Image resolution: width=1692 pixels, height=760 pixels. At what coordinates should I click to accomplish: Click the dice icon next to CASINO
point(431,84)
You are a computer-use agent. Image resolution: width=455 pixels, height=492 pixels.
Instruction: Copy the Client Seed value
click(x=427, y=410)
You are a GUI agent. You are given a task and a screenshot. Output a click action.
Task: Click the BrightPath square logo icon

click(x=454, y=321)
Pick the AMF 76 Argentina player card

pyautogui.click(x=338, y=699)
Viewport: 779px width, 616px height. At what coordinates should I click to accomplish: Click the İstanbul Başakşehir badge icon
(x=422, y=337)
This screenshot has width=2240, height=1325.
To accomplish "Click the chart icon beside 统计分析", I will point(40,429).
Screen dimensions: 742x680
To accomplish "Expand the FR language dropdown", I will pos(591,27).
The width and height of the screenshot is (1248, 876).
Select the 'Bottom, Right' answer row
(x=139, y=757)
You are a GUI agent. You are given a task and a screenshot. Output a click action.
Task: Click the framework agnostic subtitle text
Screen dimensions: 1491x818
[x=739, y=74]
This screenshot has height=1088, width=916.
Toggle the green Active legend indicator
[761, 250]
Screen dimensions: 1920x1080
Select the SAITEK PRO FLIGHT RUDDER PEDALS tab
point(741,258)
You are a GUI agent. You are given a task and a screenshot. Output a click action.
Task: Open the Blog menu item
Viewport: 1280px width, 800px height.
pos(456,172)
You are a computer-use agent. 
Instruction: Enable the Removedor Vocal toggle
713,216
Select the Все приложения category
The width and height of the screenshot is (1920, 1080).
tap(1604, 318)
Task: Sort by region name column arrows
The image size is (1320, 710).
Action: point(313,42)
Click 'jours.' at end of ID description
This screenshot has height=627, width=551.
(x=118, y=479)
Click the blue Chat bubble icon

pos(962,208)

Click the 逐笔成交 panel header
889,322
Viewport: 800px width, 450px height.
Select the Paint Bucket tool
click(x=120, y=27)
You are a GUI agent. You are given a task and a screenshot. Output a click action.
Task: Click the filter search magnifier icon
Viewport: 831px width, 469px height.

**Aim of the task**
Which lines above contain the word "will", matching case exactly? Show each of them in full.

**Expected output**
To accomplish "Click the chart icon beside 统计分析", I will point(40,429).
To accomplish "Expand the FR language dropdown", I will pos(591,27).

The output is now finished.